Have you ever considered fitting your vehicle with airless tires? Although not mainstream yet, airless tires, also known as non-pneumatic tires (NPTs), may become a popular alternative one day. In this post, we’ll go over some pros and cons of airless tires and what the timeline for their future in the auto industry looks like.
What Are Airless Tires?
Instead of air, NPTs are filled with compressed polymers and are typically made from solid rubber or plastic. These tires are a fairly attractive option for bicycles and small vehicles, like golf carts, but certain obstacles have kept them from taking off with passenger vehicles.
Advantages of Airless Tires
The major benefit associated with airless tires is they can’t go flat. With no air to be let out, NPTs can’t deflate, even if they’re punctured.
Because of their sturdy design, airless tires don’t need to be replaced as often as pneumatic ones. While there’s no definite lifespan for NPTs, Michelin estimates they should last about three times longer than conventional tires. This economic advantage doubles as a valuable environmental benefit, as well. Eventually, airless tires will be made entirely from sustainable materials, such as bamboo or cardboard, and will be fully recyclable.
Airless tires can hold a lot of weight and can withstand rough terrains and conditions. This is especially useful for trucks and utility vehicles that need to carry a lot of material.
Since NPTs are heavier, they weigh down on a car’s suspension. With a lowered suspension, you’ll likely experience a rougher ride.

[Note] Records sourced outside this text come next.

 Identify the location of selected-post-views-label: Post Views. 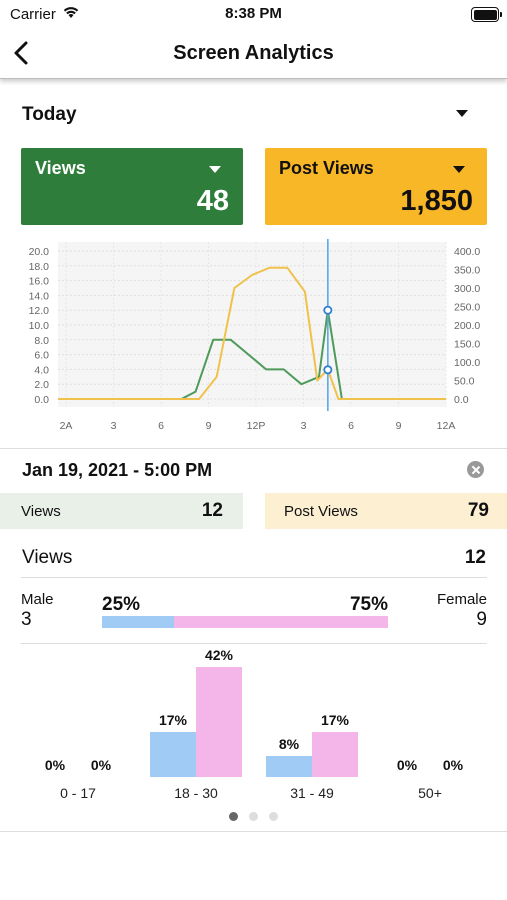
(321, 512). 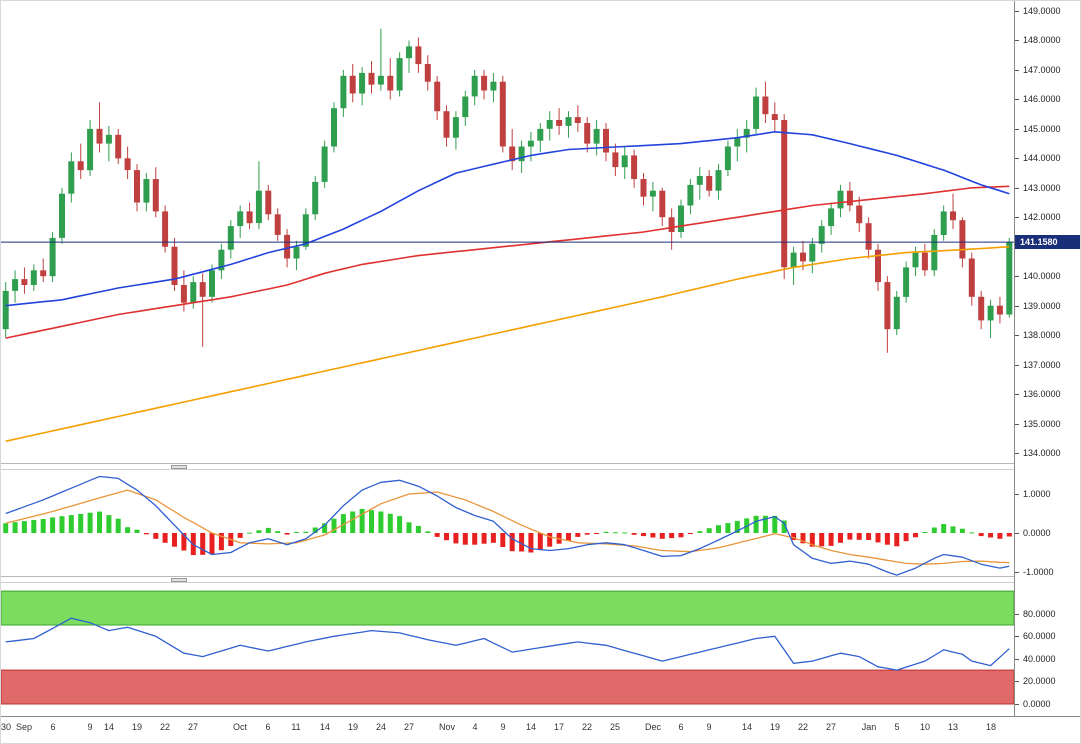 What do you see at coordinates (1040, 636) in the screenshot?
I see `y-tick-label: 60.0000` at bounding box center [1040, 636].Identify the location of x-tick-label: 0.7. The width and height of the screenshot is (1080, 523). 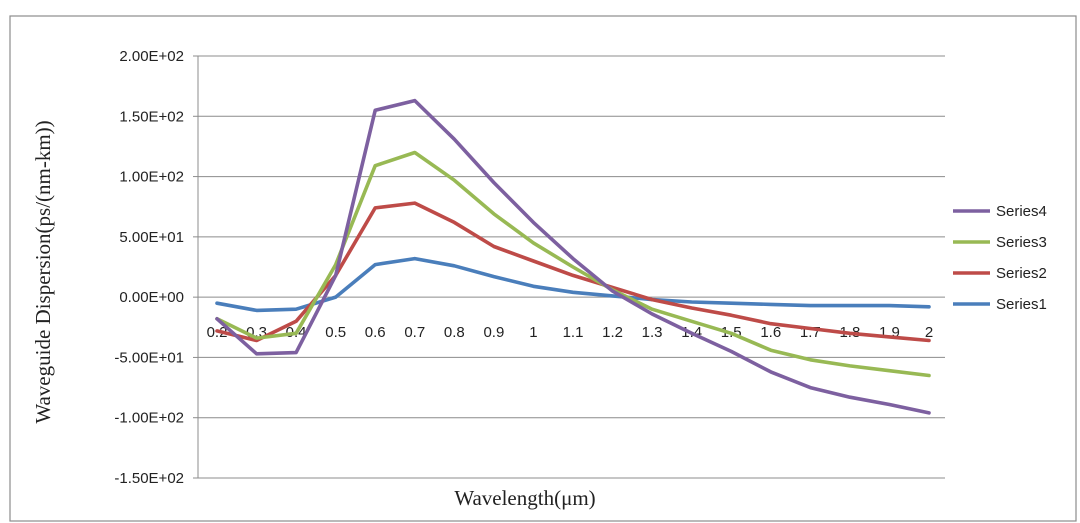
(414, 332).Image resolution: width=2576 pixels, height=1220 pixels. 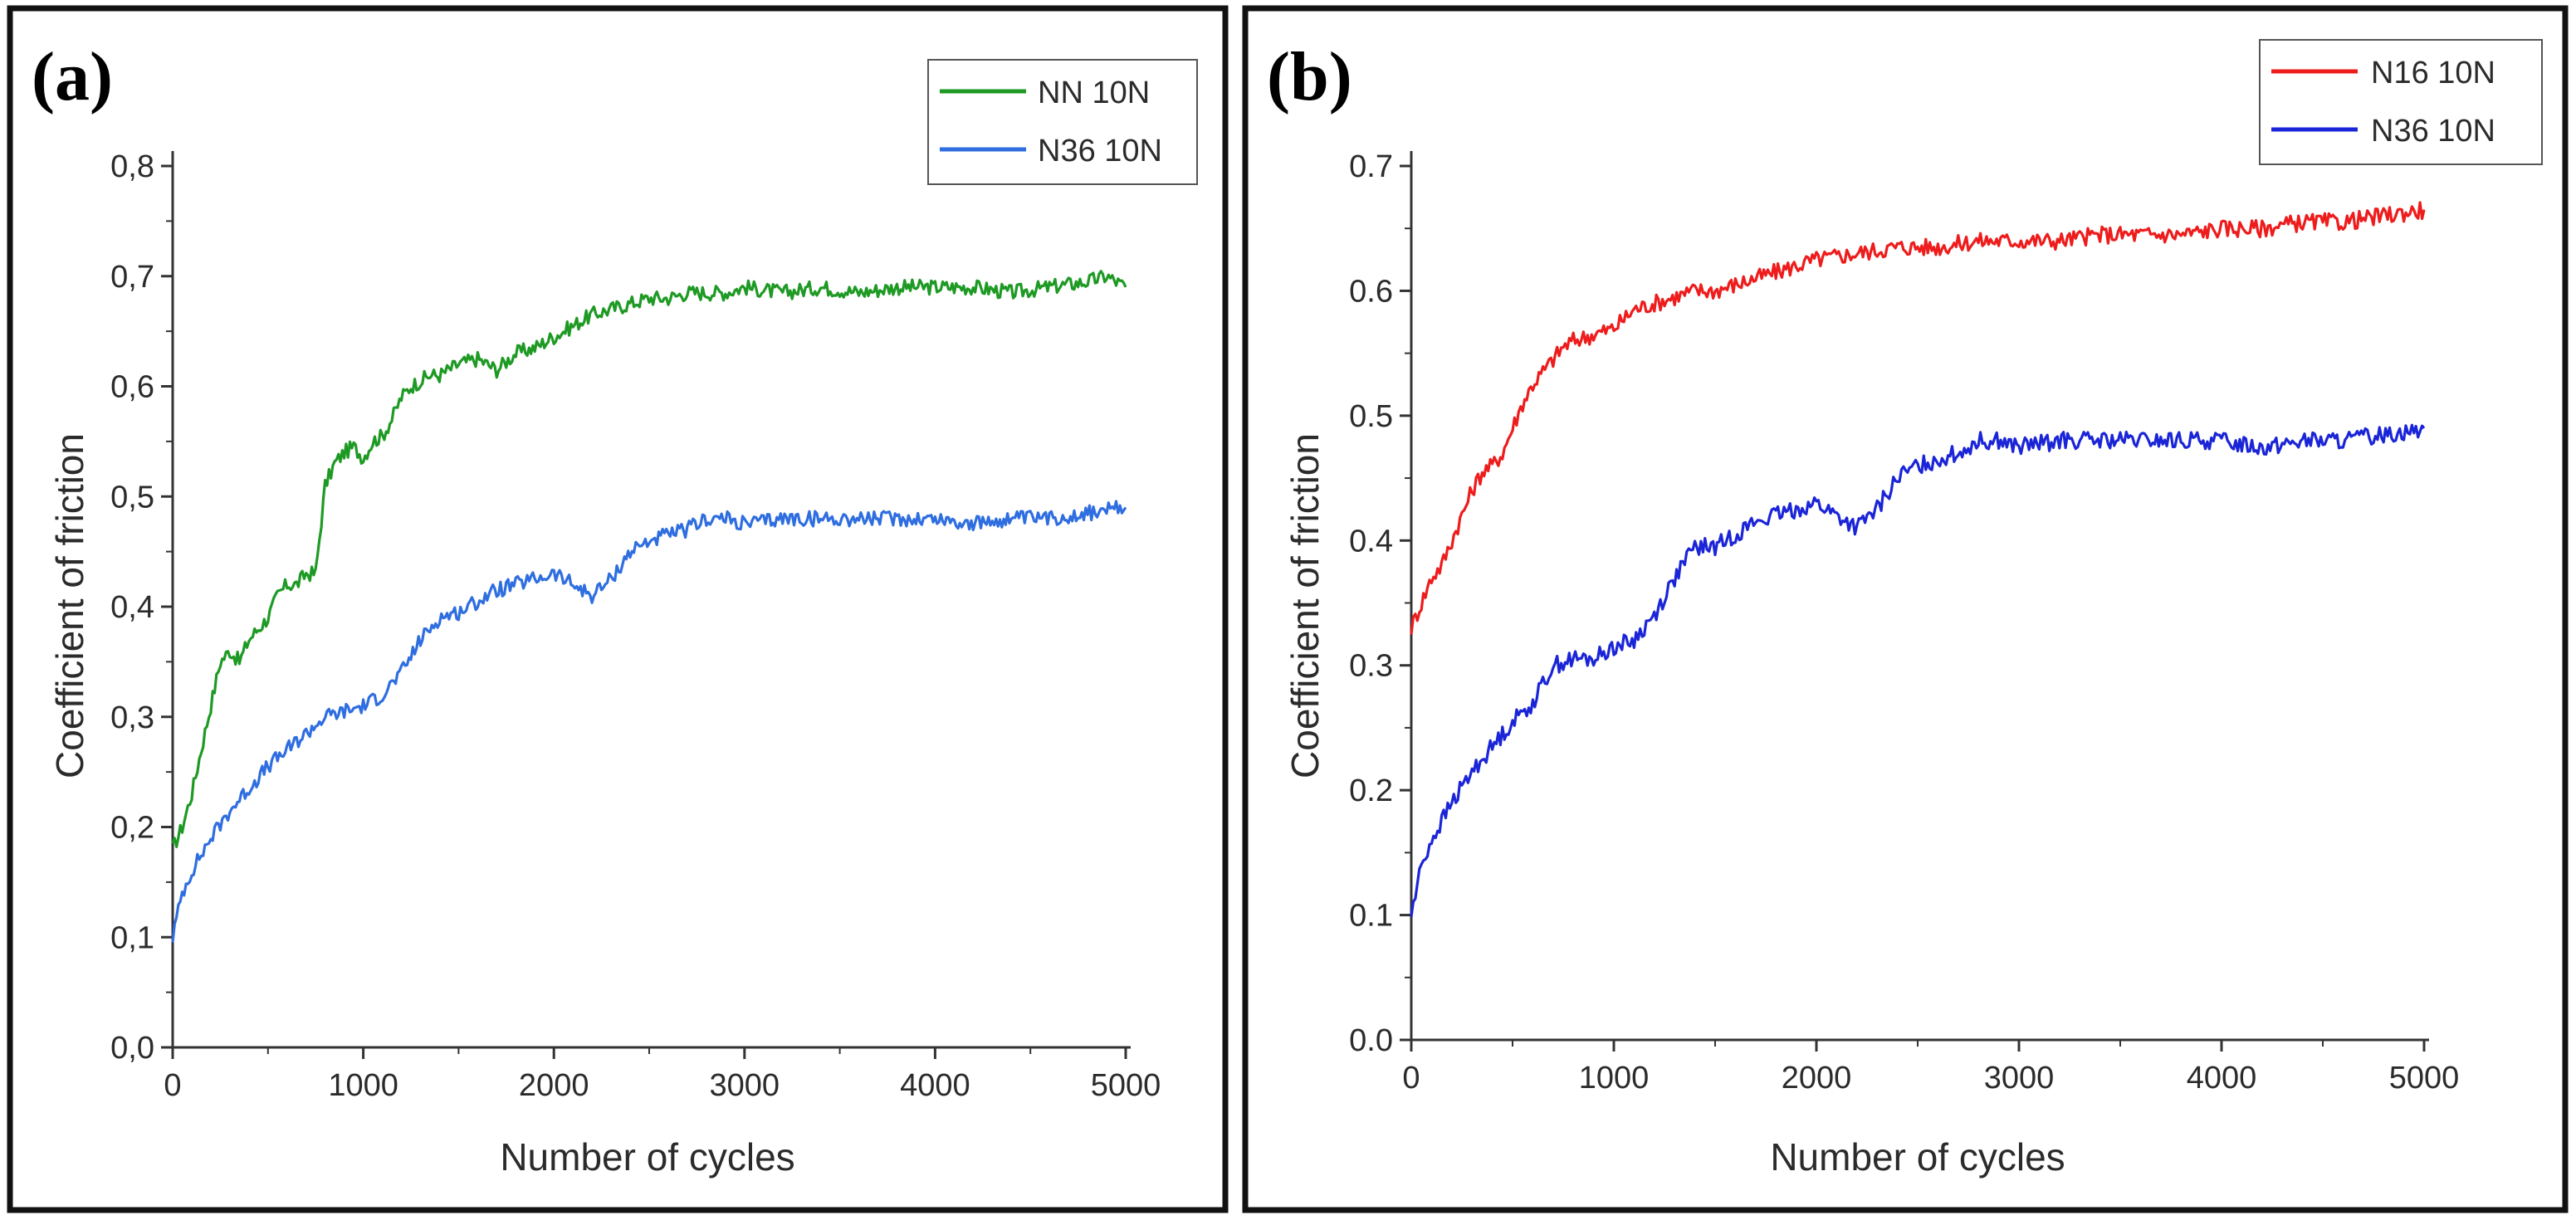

This extra weight is especially concerning for electric vehicles, since their performance is highly influenced by their own mass.

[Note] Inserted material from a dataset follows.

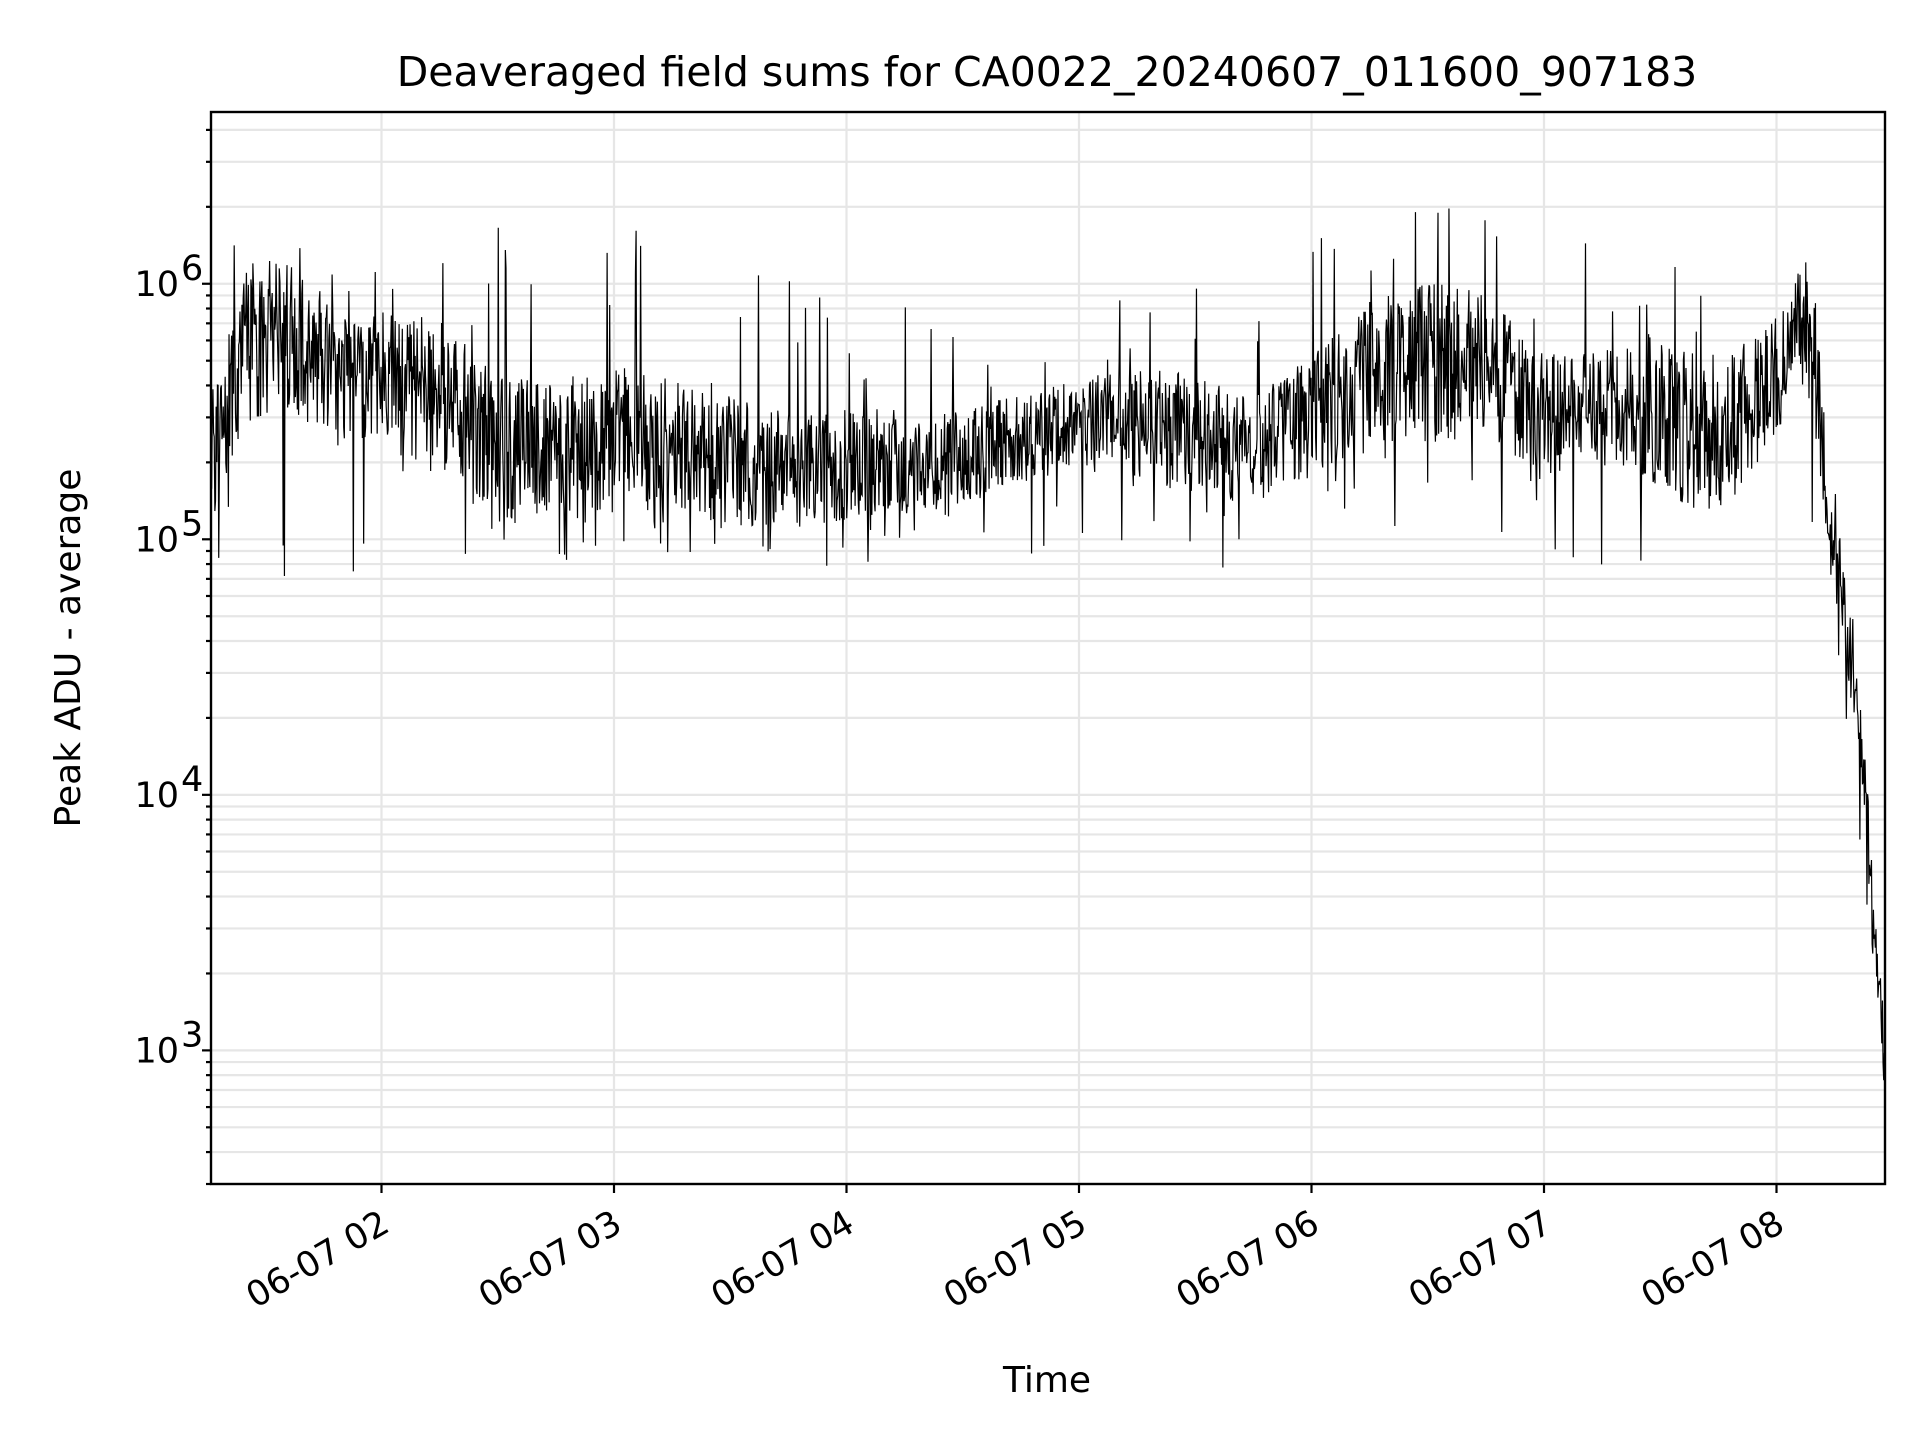 This screenshot has width=1920, height=1440. What do you see at coordinates (192, 269) in the screenshot?
I see `y-tick-exponent: 6` at bounding box center [192, 269].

Currently, most NPTs have a higher rolling resistance than air-filled ones. Rolling resistance refers to the energy needed to turn tires left or right while maintaining a consistent speed. A higher rolling resistance means a less fuel-efficient vehicle. NPTs are also much louder than pneumatic tires. Few people enjoy a noisy ride!
The air inside pneumatic tires allows the heat generated from rubbing against pavement to dissipate. NPTs can’t do this, so they get significantly hotter at high speeds (i.e., on highways). In the worst-case scenario, tires that are too hot can cause blowouts and accidents.
In 2019, Michelin released the Uptis (Unique Puncture-proof Tire System), the world’s first airless tire for passenger vehicles. The Uptis uses glass-fibre reinforced plastic instead of air to support the tread. The company’s fact sheet also says the Uptis is 3D-printed and “100% sustainable (renewable and bio-sourced).” Since then, Michelin has paired with General Motors to create a new airless tire. These tires are expected to be commercially available by 2024.
Michelin also sells another product called the Tweel. This wheel is a combination of non-pneumatic and pneumatic designs that claim to avoid all the drawbacks mentioned above. The Tweel is currently available for utility vehicles without suspensions, but not passenger cars. For now, the auto industry will remain dominated by air-filled tires. There’s still more testing to be done on airless tires to eliminate concerns about them. As these experiments occur, it’s likely we’ll hear more about airless innovations in the not-so-far future.